Molecular Oncology Programme

Melanoma Group

Group Leader:  María S. Soengas
Research highlights
CNIO Melanoma Group: Objectives and model systems

Melanomas are aggressive solid tumours and a prime example of how integrated basic and clinical research has significantly improved patient prognosis. Nevertheless, despite great success with targeted and immune-based therapies, sustained clinical responses are still limited. Moreover, the field lacks molecular markers of diagnosis, and the knowledge on how melanomas progress and metastasise is largely incomplete. In addition, one of the main hurdles to advance in this disease is the lack of animal models to monitor melanoma initiation and progression in vivo.

To this end, our Group focuses on three main areas of research (FIGURE 1):

  • Aim 1. Oncogenic pathways selectively deregulated in melanoma that may represent new diagnostic indicators.
  • Aim 2. Risk factors and prognostic markers.
  • Aim 3. Animal models that allow for non-invasive monitoring of pre-metastatic niches.
Lineage-specific oncogenic dependencies in melanoma

One of the long-term objectives of the Melanoma Group is to discover new melanoma drivers. We have previously identified a cluster of endolysosomal-associated genes that distinguish melanoma from over 35 additional malignancies (Alonso-Curbelo et al., Cancer Cell 2014; Alonso-Curbelo et al., Oncotarget 2015a and Oncotarget 2015b). Further analyses of lysosomal-dependent pathways also revealed unique features of autophagy genes (ATG5) in melanoma (García-Fernández et al., Autophagy 2016). Additional contributions of autophagy to melanoma cell survival and response to targeted therapy were generated in collaboration with the Ashani Weeraratna group at the Wistar Institute (USA) (Ndoye et al., Cancer Res 2017). Other melanoma-enriched regulatory mechanisms were identified by focusing on RNA binding proteins (RBPs). We selected RBPs (a family of over 950 members) because they are largely unexplored in melanoma, although this is a tumour characteristically associated with a plethora of changes in mRNA gene expression profiles. Performing a series of genome wide studies (i.e. genomic, transcriptomic, proteomic and interactomic analyses) we uncovered new roles of the RBPs CPEB4 and CUGBP1 in the modulation of mRNA stability, with unexpected targets involving master specifiers of the melanocyte lineage (Perez-Guijarro et al., Nat Commun 2016; Cifdaloz et al., Nat Commun 2017).

‘MetAlert’ mice for the visualisation of premetastatic niches in melanoma and as a platform for gene discovery and target validation

We have also made great progress regarding one of the most pressing needs in the melanoma field, namely, the mechanisms that enable melanoma cells to disseminate already from lesions of barely 1 mm in depth.

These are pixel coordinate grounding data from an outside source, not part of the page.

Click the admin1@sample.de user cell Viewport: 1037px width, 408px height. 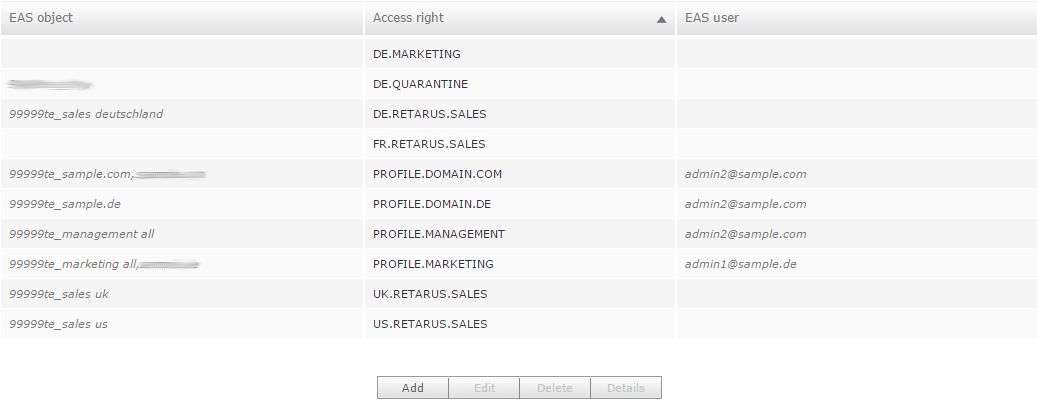[x=740, y=264]
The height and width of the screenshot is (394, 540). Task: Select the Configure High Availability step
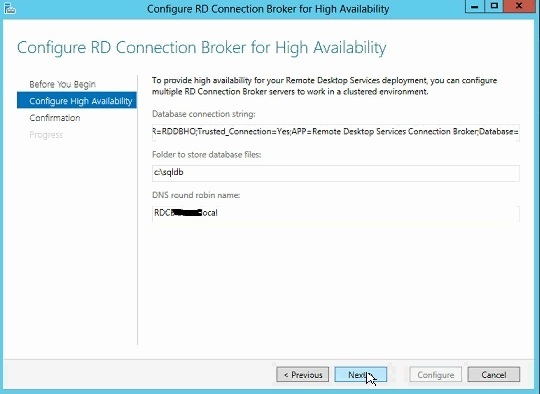point(77,101)
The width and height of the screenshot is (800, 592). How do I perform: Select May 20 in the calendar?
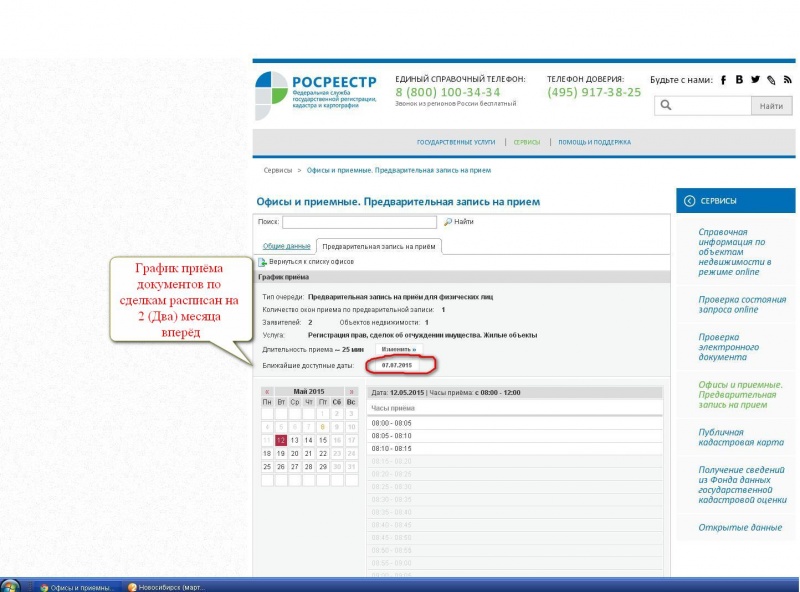tap(294, 453)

In collaboration with Sagrario Ortega at the CNIO, we have generated a series of mouse models of melanoma that have the unique feature of revealing how these cells act ‘a distance’ from very early stages of tumour development, activating the lymphatic vasculature and preparing metastatic niches before their colonisation (Olmeda et al., Nature 2017; see the versatility of these mice for gene discovery and pharmacological analyses in FIGURE 1). Using these ‘MetAlert’ animals we found the growth factor MIDKINE as a new driver of lymphangiogenesis and melanoma metastasis (FIGURE 2, A). The physiological relevance of these data was validated in human clinical biopsies where MIDKINE expression correlated with poor patient prognosis (FIRGURE 2, B). This paper of Olmeda et al. was highlighted in Nature, Cancer Discovery, Developmental Cell and other scientific journals, and was awarded the Premio “Constantes y Vitales” by the Fundación AtresMedia for the Best Publication in Biomedical Research in 2017. This article was also considered as being among the Top 10 publications in Spain in 2017 by the news agency EFE. This publication, together with others from the Soengas Group, was recognised by the Estela Medrano Memorial Award by the Society of Melanoma Research, which honours the most influential female leaders in the melanoma field. In addition, clinical trials with the compound BO-112 performed by the biotechnology company Bioncotech Therapeutics were considered as being among the 14 Most Relevant Scientific Hits in 2017 by the SINC agency (the Spanish Information and Scientific News Service). BO-112 is a derivative of the polyplex BO-110 generated at the CNIO by the Soengas laboratory.